____ PAGE TEXT
She said part of the reason for delaying the parade - that had once been rescheduled for winter, was to carefully make modifications, “To make it work and follow social distancing guidelines.” 

"The decision to hold a Homecoming parade was made to give the students an opportunity to have some normalcy with school activities. Knowing we could not have a dance, we wanted to provide some of the traditional homecoming activities, which culminated with our parade," said High School Principal Tim Wernentin. 

He said the atmosphere was celebratory and the school felt the much-needed community support, "Being outside helped address the required mitigations still in place and provided a well-deserved mental health pick-me-up for students and community members."  

Sherrard Fire Protection District fire trucks led the way with sirens wailing throughout the traditional parade route, starting at the ball diamond on the west end of town and moving east on 1st st. four blocks, and right at 2nd ave., then right on 3rd street through Sherrard’s downtown four blocks.

Fire trucks were followed by the honored parade Grand Marshall, 90 year old, lifelong Viola resident, Richard “Rick” Lawson. He was nominated by Roberta Lawson, his daughter in law.

“His four kids graduated from Winola and all of his grandkids graduated from Sherrard. And now great-grandkids.” she said in her nomination letter.

“This is great. I really enjoy it, it’s an honor to be here,” said Lawson.

He played on the undefeated Lumberjacks team in 1948 - helping win the title “Corn Belt Conference Champs”.

“That’s a time I remember, way back when,” He said he played every sport available during his high school career and since has attended a vast number of games supporting his children, grandchildren and now great-grandchildren at Sherrard schools.
________
## INSTRUCTIONS TO FOLLOW
Reproduce the homecoming parade article word for word from "Fire trucks were" to "daughter in law.". Draw only on the homecoming parade article for anything you produce from it.
____ EXCERPTED DATA
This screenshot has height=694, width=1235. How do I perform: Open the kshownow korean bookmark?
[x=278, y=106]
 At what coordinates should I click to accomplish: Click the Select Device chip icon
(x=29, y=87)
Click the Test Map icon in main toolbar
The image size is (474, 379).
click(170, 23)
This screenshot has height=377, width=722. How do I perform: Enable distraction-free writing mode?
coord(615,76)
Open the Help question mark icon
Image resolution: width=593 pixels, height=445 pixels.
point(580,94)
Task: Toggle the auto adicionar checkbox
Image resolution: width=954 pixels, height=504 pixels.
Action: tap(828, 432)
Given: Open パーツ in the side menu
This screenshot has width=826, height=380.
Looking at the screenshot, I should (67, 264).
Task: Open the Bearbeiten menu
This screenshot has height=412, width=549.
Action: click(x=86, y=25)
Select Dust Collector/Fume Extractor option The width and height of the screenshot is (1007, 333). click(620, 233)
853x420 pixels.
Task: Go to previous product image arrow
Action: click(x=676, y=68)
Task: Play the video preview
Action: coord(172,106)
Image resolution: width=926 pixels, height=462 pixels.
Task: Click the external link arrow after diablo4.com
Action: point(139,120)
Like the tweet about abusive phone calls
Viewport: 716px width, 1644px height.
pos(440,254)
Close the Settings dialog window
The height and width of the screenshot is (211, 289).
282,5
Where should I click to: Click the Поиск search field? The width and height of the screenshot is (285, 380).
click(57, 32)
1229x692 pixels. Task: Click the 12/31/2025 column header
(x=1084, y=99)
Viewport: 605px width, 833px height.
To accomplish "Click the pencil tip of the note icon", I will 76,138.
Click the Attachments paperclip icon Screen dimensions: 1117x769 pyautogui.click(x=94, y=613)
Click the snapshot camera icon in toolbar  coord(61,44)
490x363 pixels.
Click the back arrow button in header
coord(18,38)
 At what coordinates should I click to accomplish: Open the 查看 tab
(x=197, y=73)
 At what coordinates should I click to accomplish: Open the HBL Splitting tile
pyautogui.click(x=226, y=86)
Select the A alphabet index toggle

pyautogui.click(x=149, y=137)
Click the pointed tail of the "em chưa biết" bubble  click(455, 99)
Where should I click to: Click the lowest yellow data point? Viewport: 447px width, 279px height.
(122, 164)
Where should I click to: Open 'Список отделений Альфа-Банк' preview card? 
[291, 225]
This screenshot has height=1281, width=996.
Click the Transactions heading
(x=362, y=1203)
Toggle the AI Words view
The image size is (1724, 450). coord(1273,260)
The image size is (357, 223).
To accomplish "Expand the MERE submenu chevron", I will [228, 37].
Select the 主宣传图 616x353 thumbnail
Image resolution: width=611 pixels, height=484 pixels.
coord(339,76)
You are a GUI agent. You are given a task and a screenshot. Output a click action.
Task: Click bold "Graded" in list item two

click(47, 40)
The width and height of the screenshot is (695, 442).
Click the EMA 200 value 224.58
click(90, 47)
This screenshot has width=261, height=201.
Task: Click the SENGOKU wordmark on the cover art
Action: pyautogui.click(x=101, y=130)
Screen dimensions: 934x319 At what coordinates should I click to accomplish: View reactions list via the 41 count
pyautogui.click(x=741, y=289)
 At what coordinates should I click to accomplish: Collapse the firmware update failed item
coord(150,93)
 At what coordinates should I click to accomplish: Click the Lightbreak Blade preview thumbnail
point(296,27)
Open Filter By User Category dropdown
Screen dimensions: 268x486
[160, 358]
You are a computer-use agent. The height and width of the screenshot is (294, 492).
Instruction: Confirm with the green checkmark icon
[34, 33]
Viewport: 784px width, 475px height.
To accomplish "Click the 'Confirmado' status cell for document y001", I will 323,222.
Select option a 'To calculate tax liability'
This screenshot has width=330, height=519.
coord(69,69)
________
## OUTPUT BELOW
Fire trucks were followed by the honored parade Grand Marshall, 90 year old, lifelong Viola resident, Richard “Rick” Lawson. He was nominated by Roberta Lawson, his daughter in law.